I remember thinking “We Are the World” meant that celebrities were good, generous people. And seeing the weird Captain EO movie at Epcot when I was 16 and at Disneyworld for the first time. And pretending that “Man in the Mirror” would inspire my friends and I to march on Washington in college. And thinking that the King of Pop was tragic. And thinking he was crazy. That he was a jerk when I read about how he bought the rights to the Beatles catalog out from under Paul McCartney. And how much I loved his face on the cover of “Off the Wall” and wished that he did too.

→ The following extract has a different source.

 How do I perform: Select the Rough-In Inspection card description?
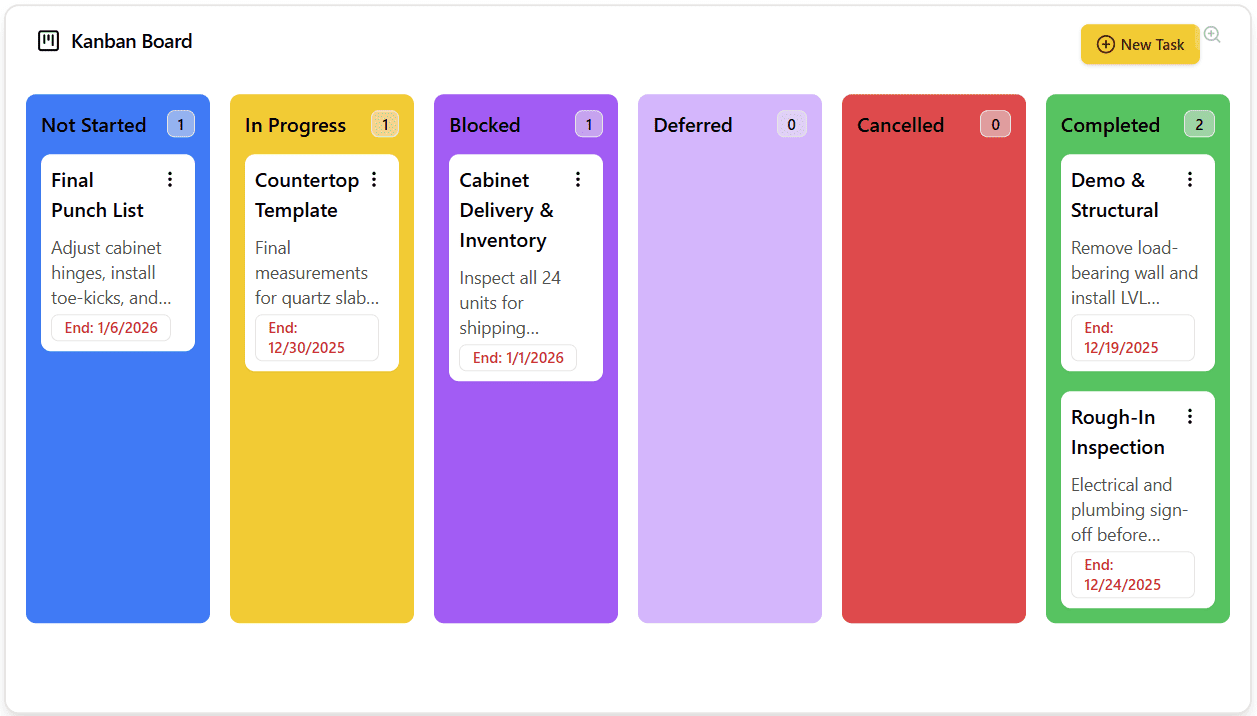click(x=1129, y=510)
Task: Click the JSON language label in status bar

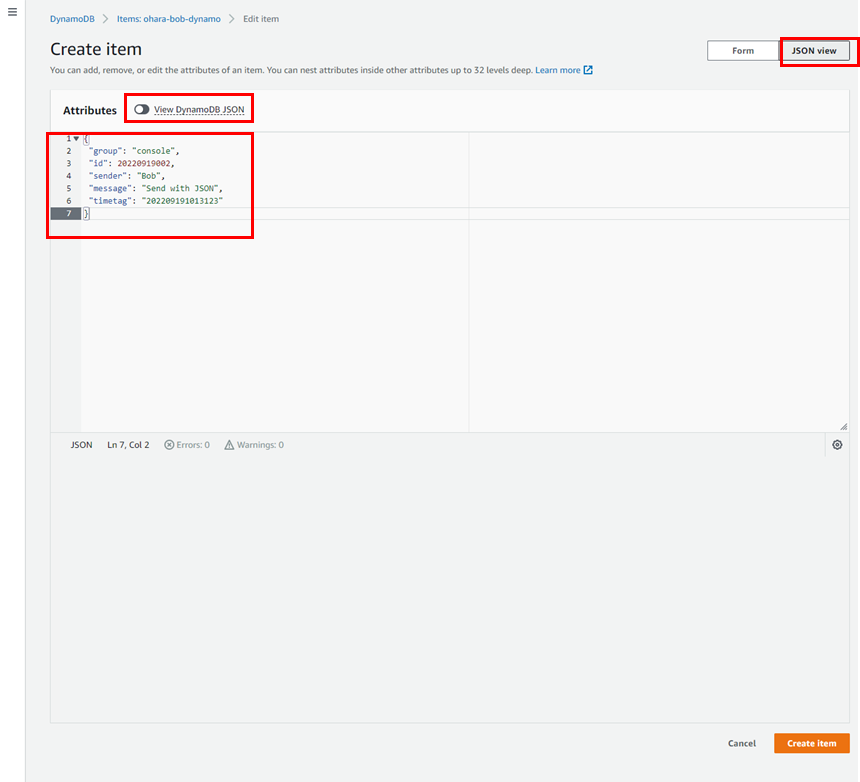Action: coord(81,445)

In the mid-90s, I was the only female among a bunch of reporters that showed up at a strip bar where his sister LaToya lip-synched to a recording of herself, singing his hits and some kind of Casio-driven medley of Edith Piaf songs. The entire audience was press because it was also the night of the NCAA finals, except for some kids in the parking lot who begged the police officers there to get an autograph for them. The cops obliged, which was kind of dear but also weird. Being that one degree from Michael seemed like the real thrill the kids were seeking.

I was surprised how sad I felt when I heard about MJ’s untimely demise today. I had just watched my son spend the afternoon with his cousins – hugging, swimming, laughing hysterically, sneaking candy and having important arguments over whether “good guy” balls made out of wool felt should be flushed down a fake toilet (also made of wool felt, and actually a bowl) or not. I drove him home just before a chain of thunderstorms hit the house, hugged his dad, cranked up “I Wanna Rock With You,” on the stereo and danced with them the way I did when I had fake chest hair in my cousins’ living room.

[dailymotion id=x1a243_michael-jackson-rock-with-you_music&related=1]
Michael Jackson – Rock with you
Uploaded by Discodandan. – See the latest featured music videos.

What do your memories look like when you see them through the Michael Jackson filter?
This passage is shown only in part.